A new design for DAS and Sharded Blob Mempools

06-04

This article proposes a novel design for data availability sampling (DAS) and sharded blob mempools, aimed at enhancing scalability while keeping decentralization. The traditional Danksharding strategy assumes a block builder/proposer that creates a block, erasure codes it, and then distributes the complete data to the entire peer-to-peer (P2P) network. This is very demanding in terms of network bandwidth, in particular for small home-stakers where the block builder and proposer are the same node. The proposal in this article overcomes this issue by implementing distributed block building (DBB) with the help of two new ideas: i) Sharded Blob Mempools, and ii) partial column dissemination.

The remainder of this article is organized as follows. First, the underlying assumptions that serve as the foundation for this new design are elucidated. Then, the current DAS and blob mempool designs are presented. Finally, the proposed design and its attendant benefits are articulated.

Assumptions

Here are the main assumptions we work with in this work.

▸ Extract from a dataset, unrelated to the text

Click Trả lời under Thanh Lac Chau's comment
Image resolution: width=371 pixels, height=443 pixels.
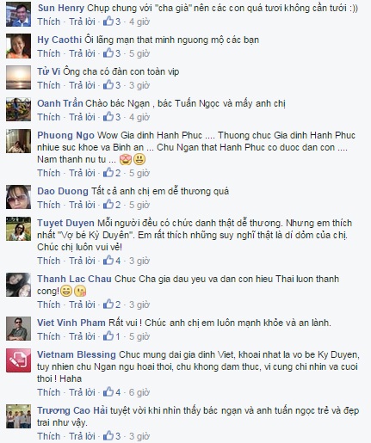coord(82,305)
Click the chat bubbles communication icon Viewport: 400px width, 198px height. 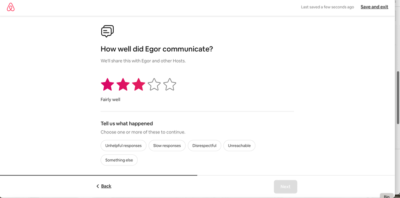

Network Size: The current network size for Ethereum is estimated to be in the order of 10,000 nodes. For this article, we assume the network size will remain between 5,000 and 50,000 nodes, with the understanding that this may change in the years to come.
Block Structure: We assume that all data blobs are composed of 512-byte elements, referred to as “cells,” which are then grouped and extended using erasure coding (Reed Solomon) to create a two-dimensional matrix.
Slot Throughput: Our target throughput is 256 blobs of 128KB each, totaling 32 MB per slot before extension using erasure coding. Thus, the size is 128MB after 2D erasure coding extension.
Data Dissemination: Gossipsub is used to disseminate data at the consensus layer (CL) across multiple channels within the P2P network. We assume Gossipsub can scale to a thousand topics and beyond.

Old Design for DAS and Mempools

Slot Cycle

The whole slot cycle of a block and its blobs can be described in the following four steps.

1. Mempool

In the Ethereum network, blobs are submitted through a type 3 (0x03) transaction. The transaction can contain one or multiple blobs, up to nine since Pectra. Type 3 transactions are gossiped over the devP2P network. Which means, first the hash of the transaction is pushed to all peers, and then the nodes can decide to pull the transaction and the associated blob data, which is transferred in a BlobTxSidecar. Nodes are not required to download type3 transactions or the blob data if they don’t desire it. Validator nodes that want to build and propose a block should monitor the network for transactions, including type3, and should download all blobs into their mempool. Blob data enters the execution layer (EL) blob mempool, where it waits for inclusion into a block. When the node is selected to propose a block, it will include some of the blobs from its mempool, given that their availability is already verified. Any node can opt to download all blob data for other purposes (e.g., monitoring, research).

2. Building

A block is composed of two main parts: the execution payload and the blob data. The execution payload does not contain the blob data, it only references blobs through type3 transactions. The block builder/proposer selects which blobs to include in the block and in which order. At full scale, it selects up to 256 blobs (128KB each) per slot, resulting in a total of ~32MB of blob data before erasure coding. The block builder extends this data horizontally and vertically through Reed-Solomon encoding, resulting in a 128MB block.

3. Dissemination

The block builder/proposer broadcasts the execution payload to the network for validation and disseminates entire rows and columns through Gossipsub channels. CL nodes only custody (i.e., store) a fraction of all the rows and columns in the block. The number of rows and column to have custody of is decided by each node, but every node has to custody a minimum number of rows and columns. Some nodes can decide to custody all rows and columns, making them super-nodes. CL nodes receive the execution payload, and the entire rows and columns they have custody of through Gossipsub. CL nodes inform other nodes of their custody size in their Ethereum Name Record (ENS). Rows and columns are deterministically derived from the node ID, so that any node can know which rows and columns its peers have custody of.

4. Sampling

CL nodes collectively ensure that all blobs are retrievable without needing every node to store the full block (128MB). Since blobs are extended using erasure coding, even partial blob data allows full reconstruction if enough data is available. CL nodes perform randomized sampling to verify data availability. Every node chooses a number of random cells to sample from its peers. It knows which peers custody which columns/cells, so it can request from them. Alternatively, it can send the request to multiple peers and let any node respond.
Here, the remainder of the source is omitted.